---------- Data supplied ----------
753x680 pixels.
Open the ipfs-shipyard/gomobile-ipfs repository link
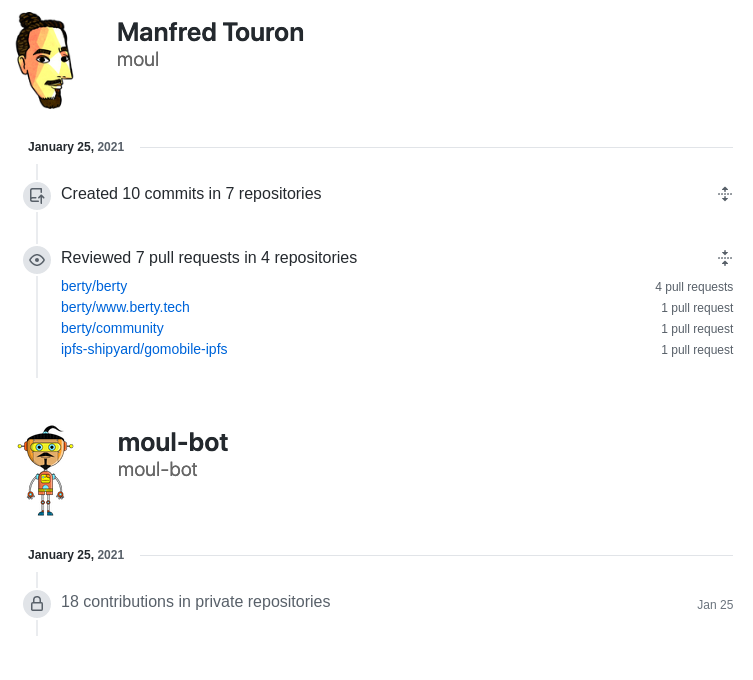144,349
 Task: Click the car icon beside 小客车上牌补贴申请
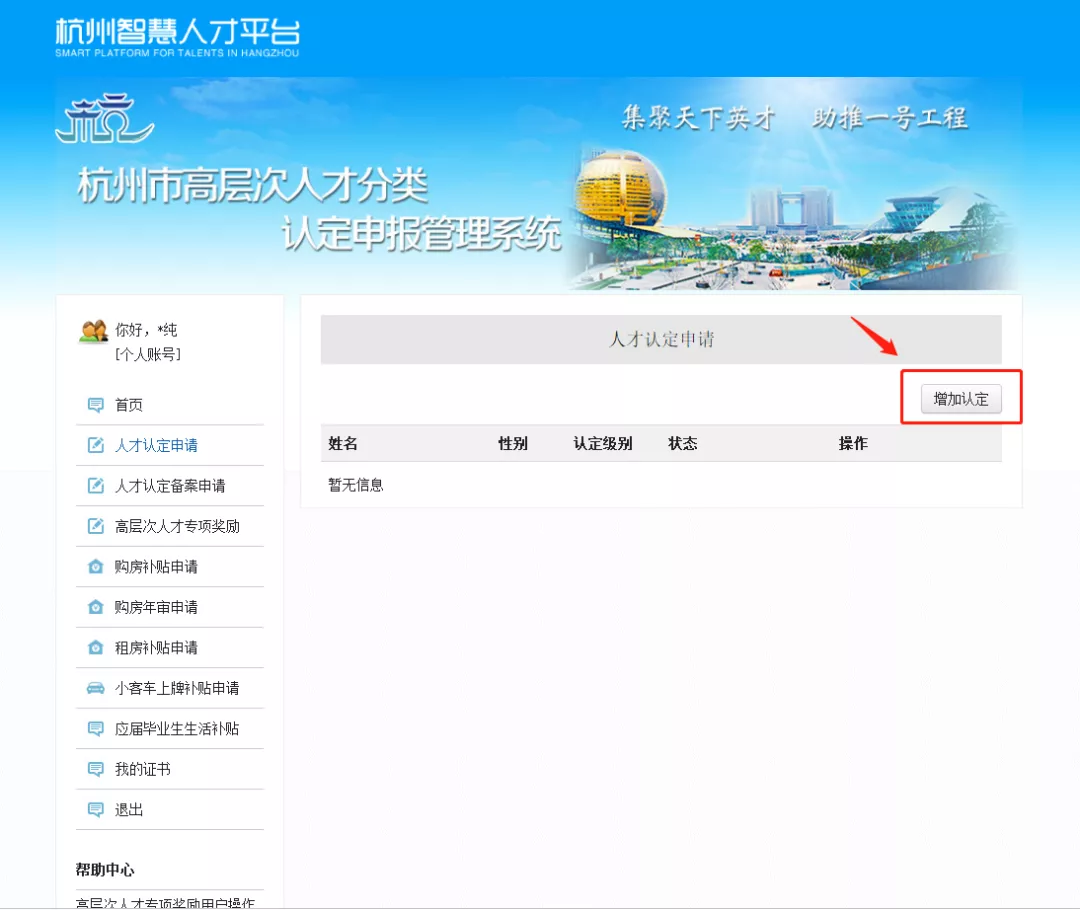[x=96, y=688]
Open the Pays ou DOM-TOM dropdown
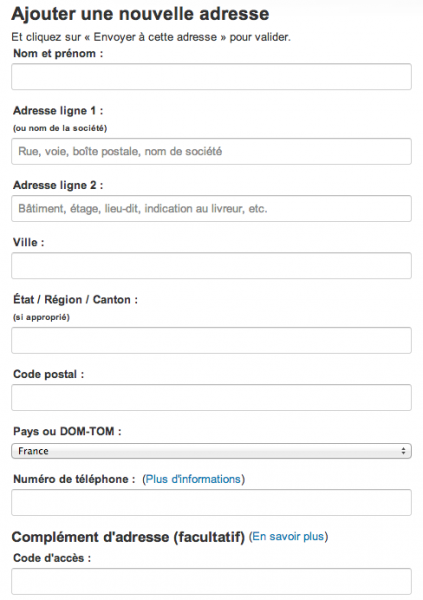 [x=211, y=451]
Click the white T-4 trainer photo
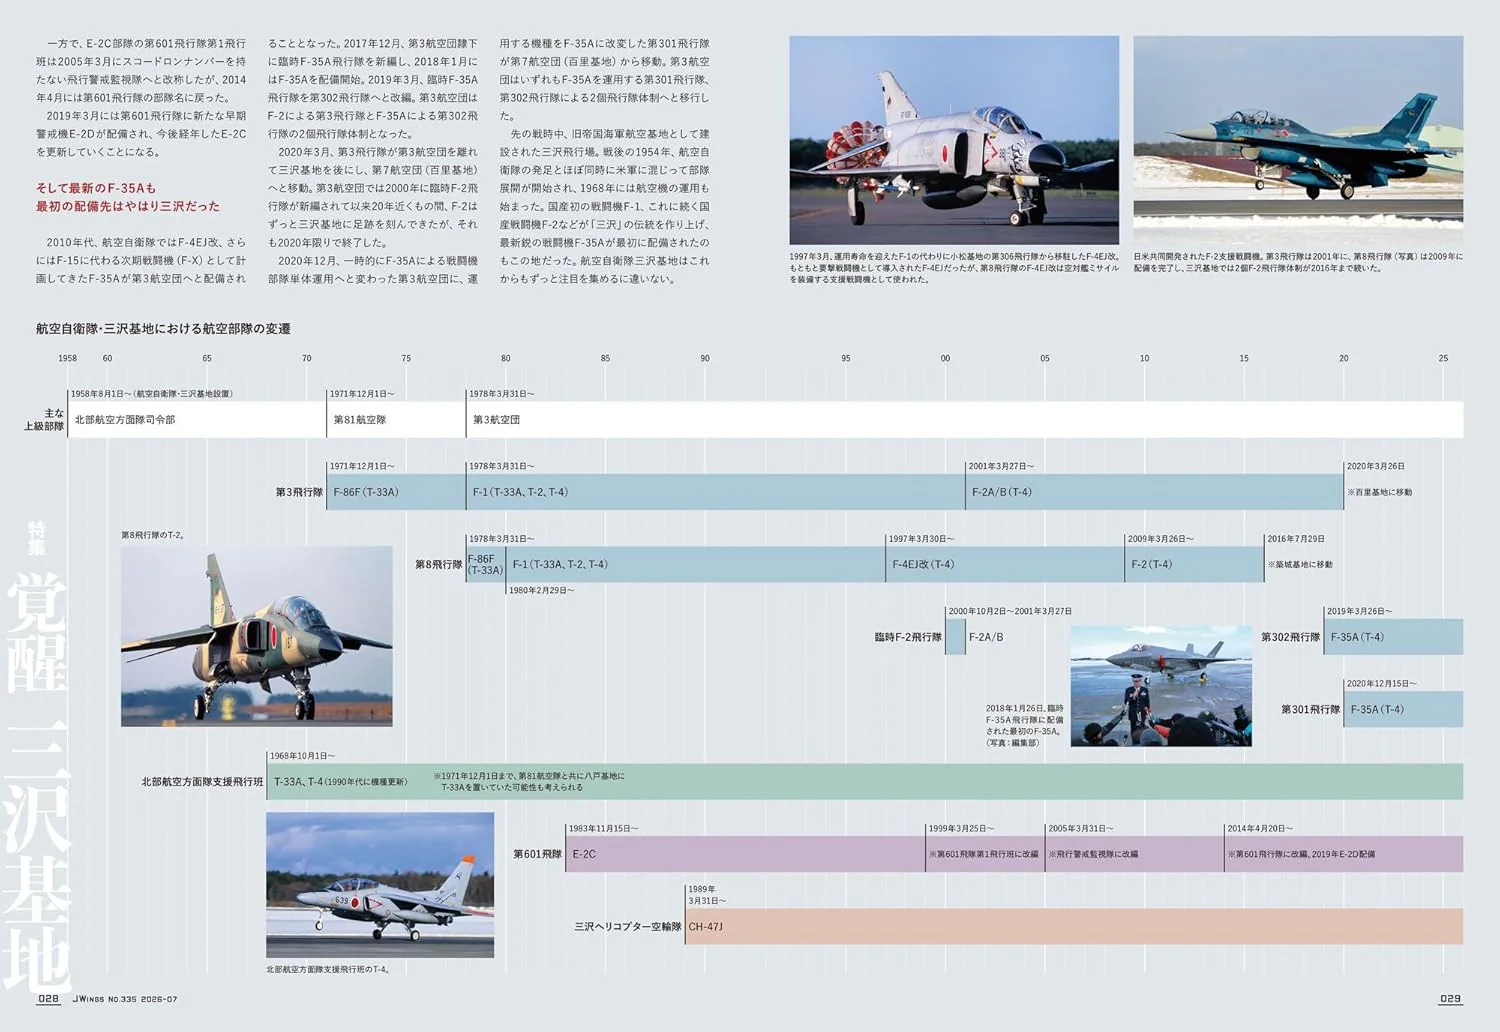Screen dimensions: 1500x1032 click(380, 885)
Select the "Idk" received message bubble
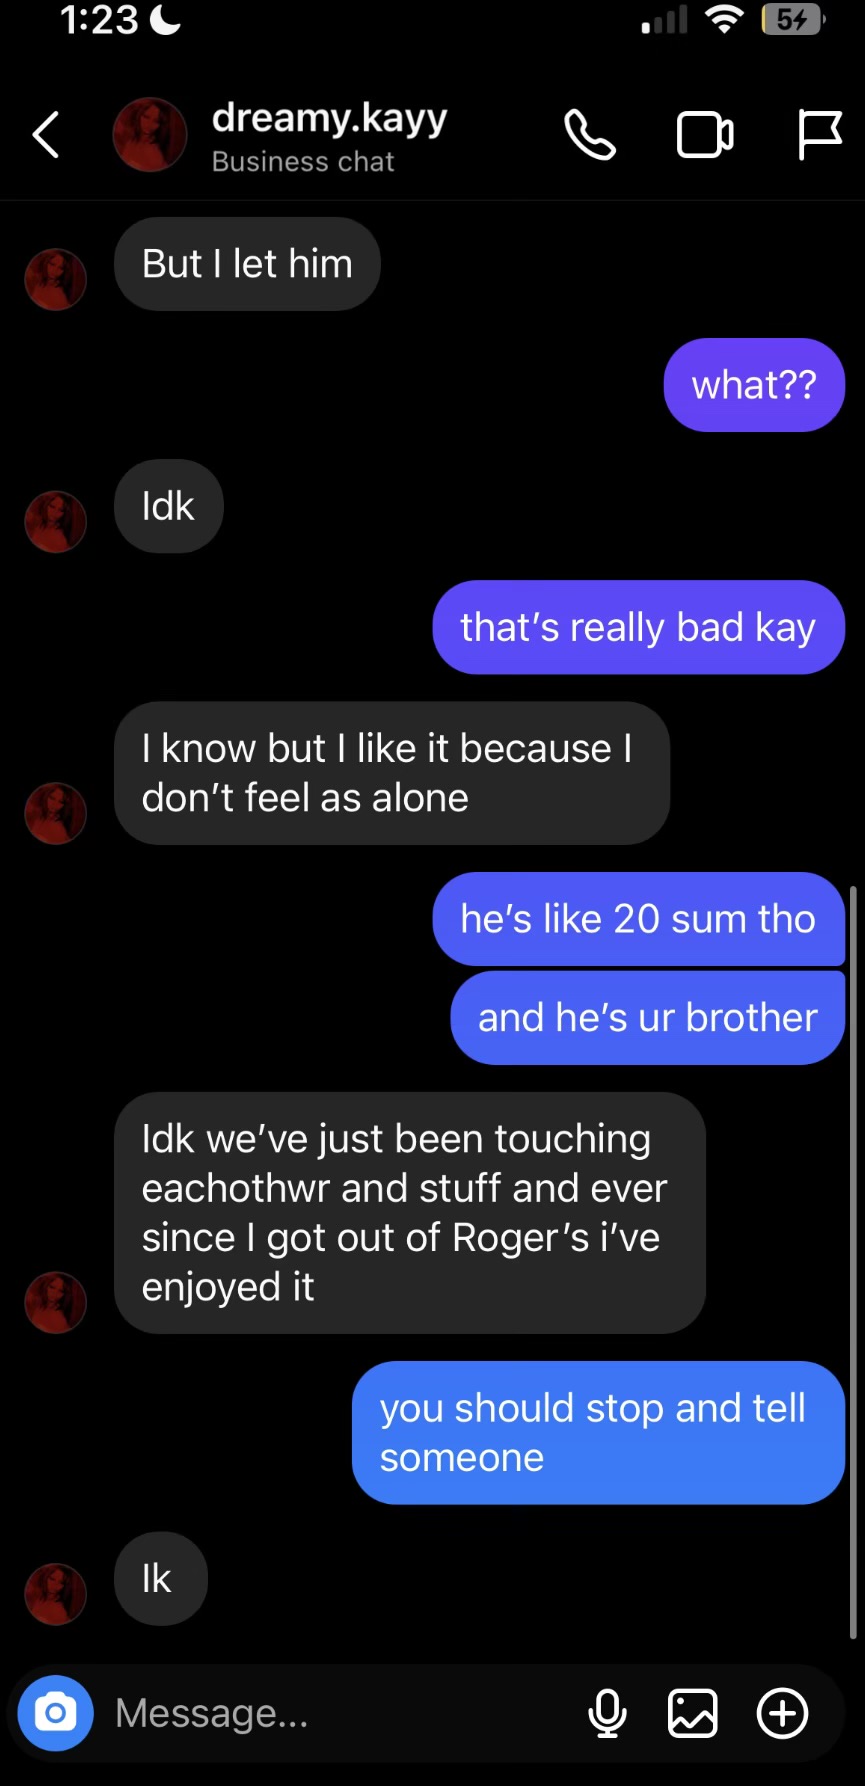The width and height of the screenshot is (865, 1786). point(168,506)
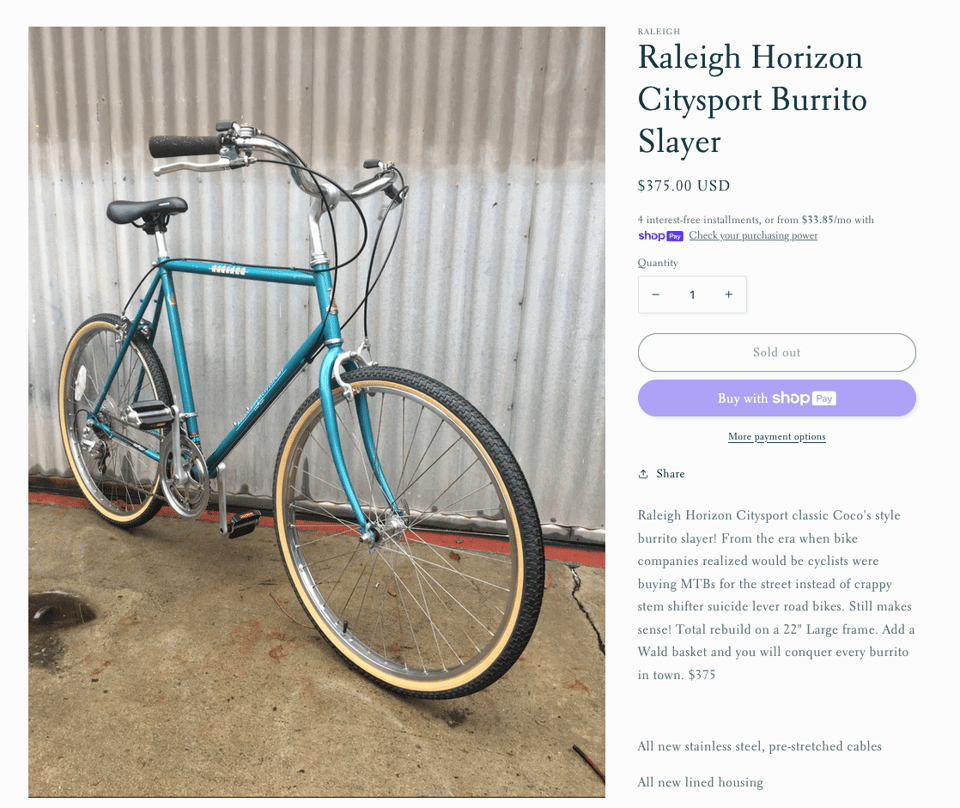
----------
What the task asks
Set down every line above exactly, pictures excluded.

Your solution
753x680 pixels.
Open the ipfs-shipyard/gomobile-ipfs repository link
144,349
 Task: Click the car icon beside 小客车上牌补贴申请
[x=96, y=688]
Open the Pays ou DOM-TOM dropdown
 [x=211, y=451]
Click the white T-4 trainer photo
Screen dimensions: 1500x1032 click(380, 885)
Select the "Idk" received message bubble
The width and height of the screenshot is (865, 1786). point(168,506)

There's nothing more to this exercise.